For each entry, return the text exactly and omit any image.
___ Input material
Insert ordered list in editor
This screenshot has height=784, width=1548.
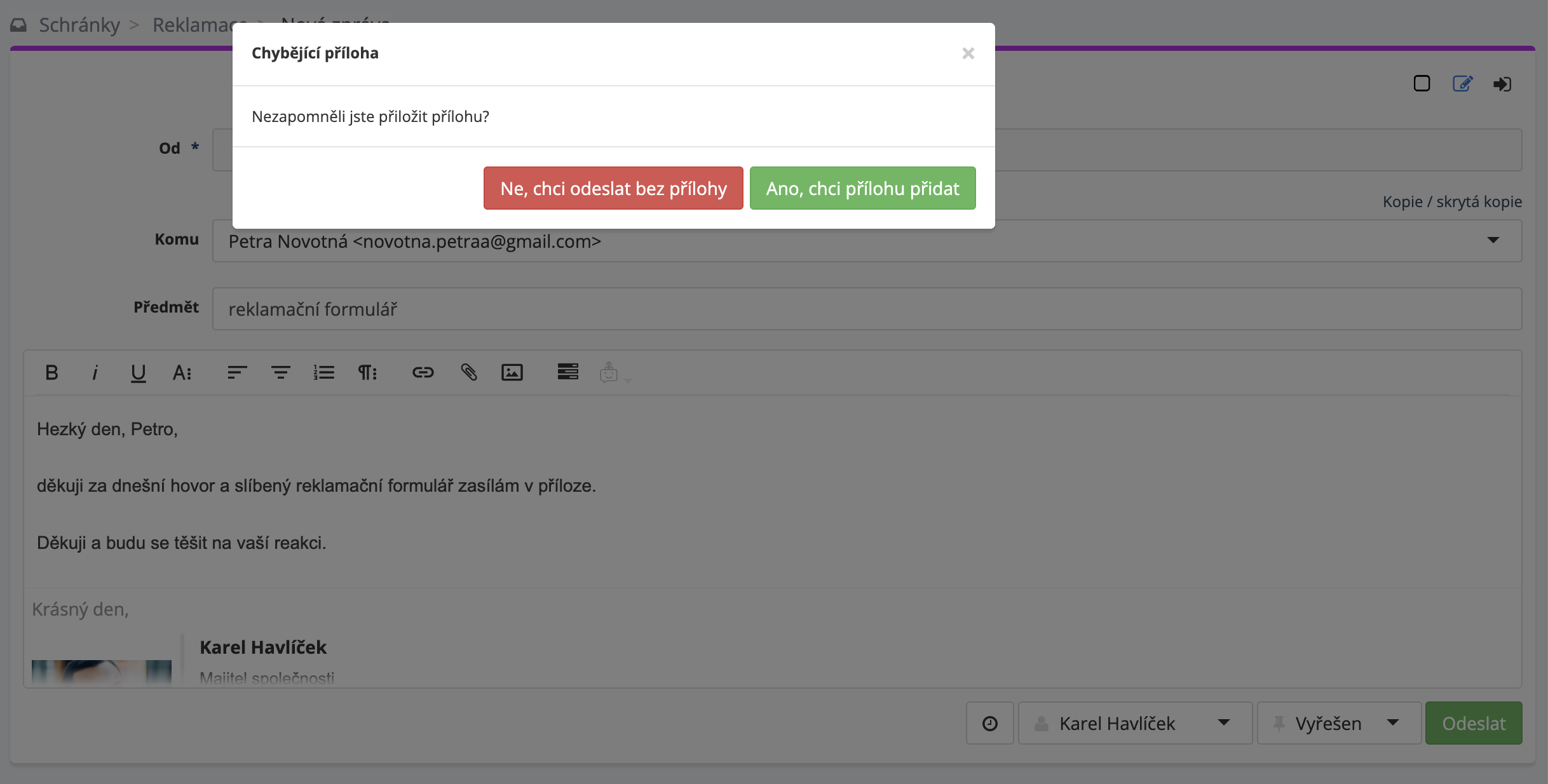[x=323, y=372]
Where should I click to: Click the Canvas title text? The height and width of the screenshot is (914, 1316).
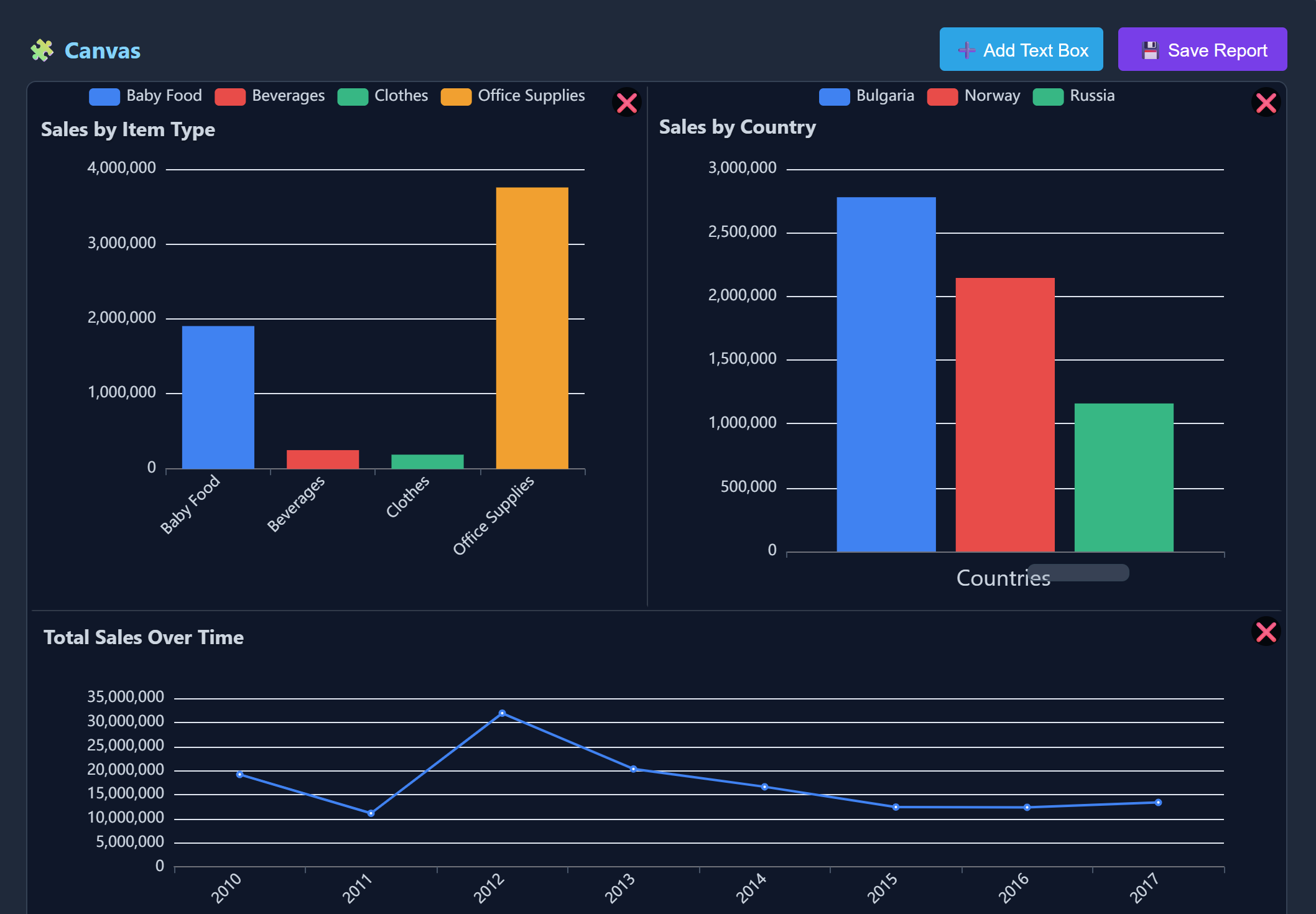(101, 50)
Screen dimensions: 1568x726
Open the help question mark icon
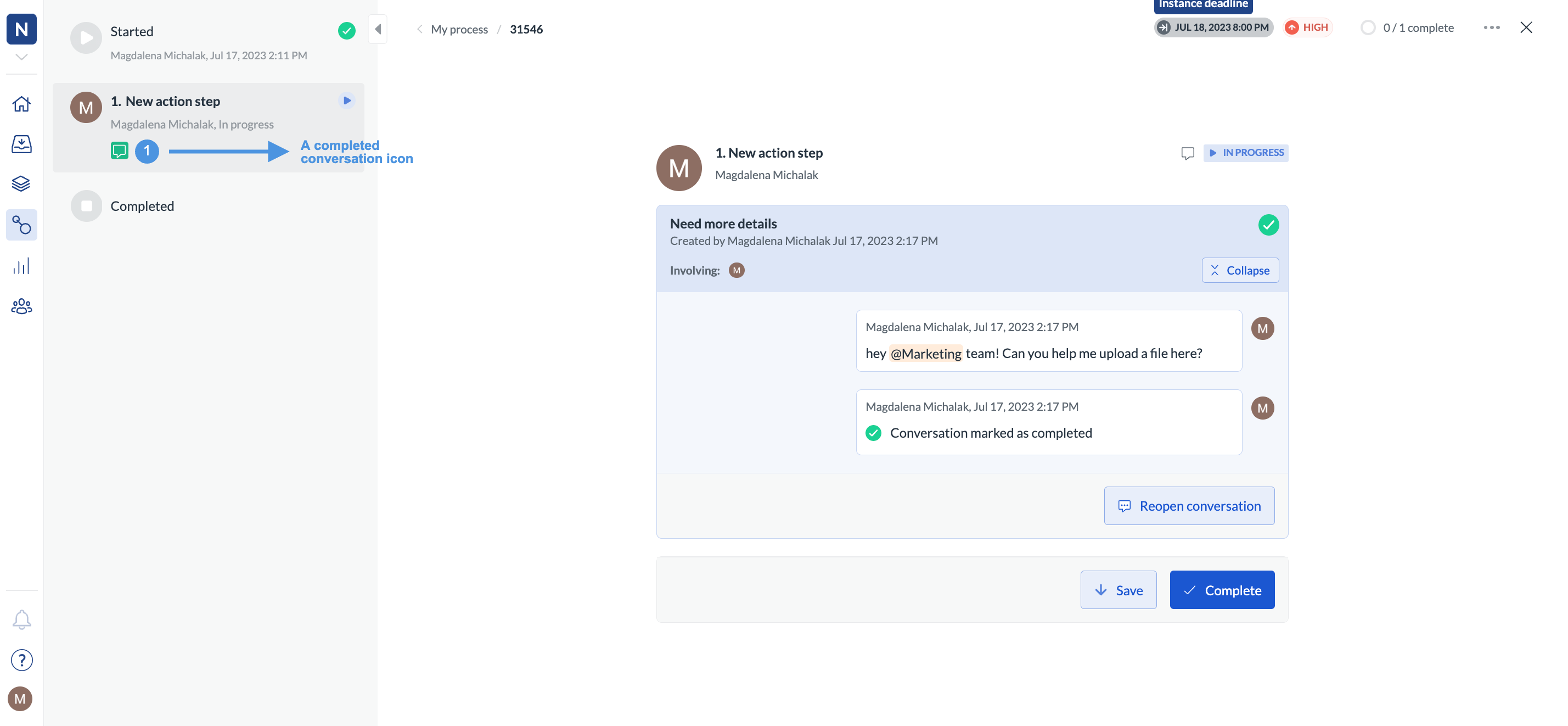click(x=21, y=660)
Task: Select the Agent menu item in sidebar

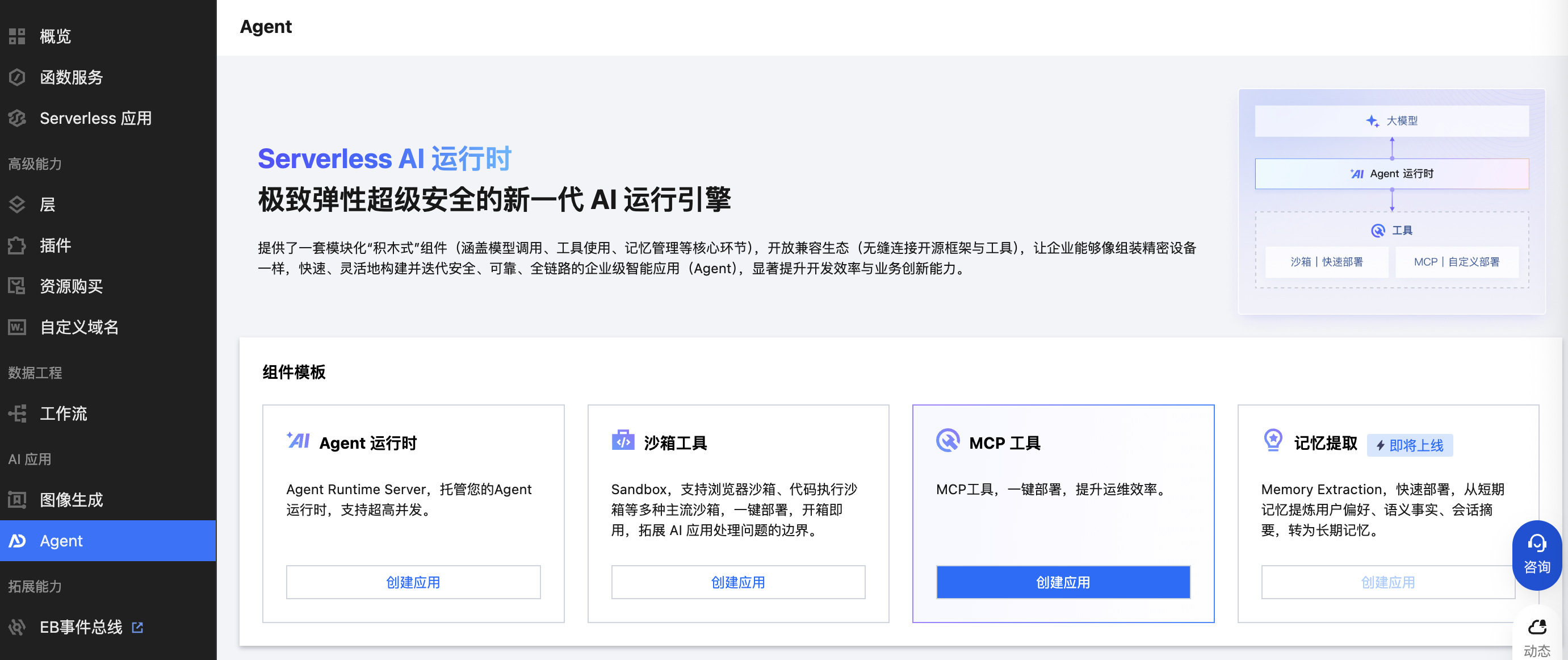Action: (x=61, y=541)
______
▶ _Exercise result_
Insert ordered list in editor
This screenshot has height=784, width=1548.
[x=323, y=372]
Where should I click to: Click the Canvas title text? The height and width of the screenshot is (914, 1316).
(101, 50)
Screen dimensions: 1568x726
Open the help question mark icon
click(x=21, y=660)
Task: Select the Agent menu item in sidebar

Action: (x=61, y=541)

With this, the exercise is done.